Researchers Track Down a Plague of Fake Web Pages from the NY Times reports on a recent paper from Microsoft Research released named “Spam Double-Funnel: Connecting Web Spammers with Advertisers” [PDF download] (also note that Gary linked to it Friday).
The report categorizes search results spam by industry category, showing that some search categories have a 30% or more rate of spam. Here is a chart covering various :
Read this from section 4.0:
In late September 2006, we submitted the 1,000 keywords to the Search Ranger system, which retrieved the top-50 results from all three major search engines. In total, we collected 101,585 unique URLs from 1,000x50x3=150,000 search results.
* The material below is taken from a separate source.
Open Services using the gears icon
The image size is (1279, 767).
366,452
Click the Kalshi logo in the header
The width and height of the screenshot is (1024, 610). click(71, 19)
With a set of approximately 500 known-spammer redirection domains and AdSense IDs at that time, the system identified 12,635 unique spam URLs, which accounted for 11.6% of all the top-50 appearances. (The actual redirection-spam density should be higher because some of the doorway pages had been deactivated, which were no longer causing URL redirections when we scanned which were no longer causing URL redirections when we scanned them.)
The NY Times summarizes the paper saying they “discovered that the average spam density — a measure of the percentage of Web pages that contain only advertisements — was 11 percent for 1,000 keywords they used in their research.”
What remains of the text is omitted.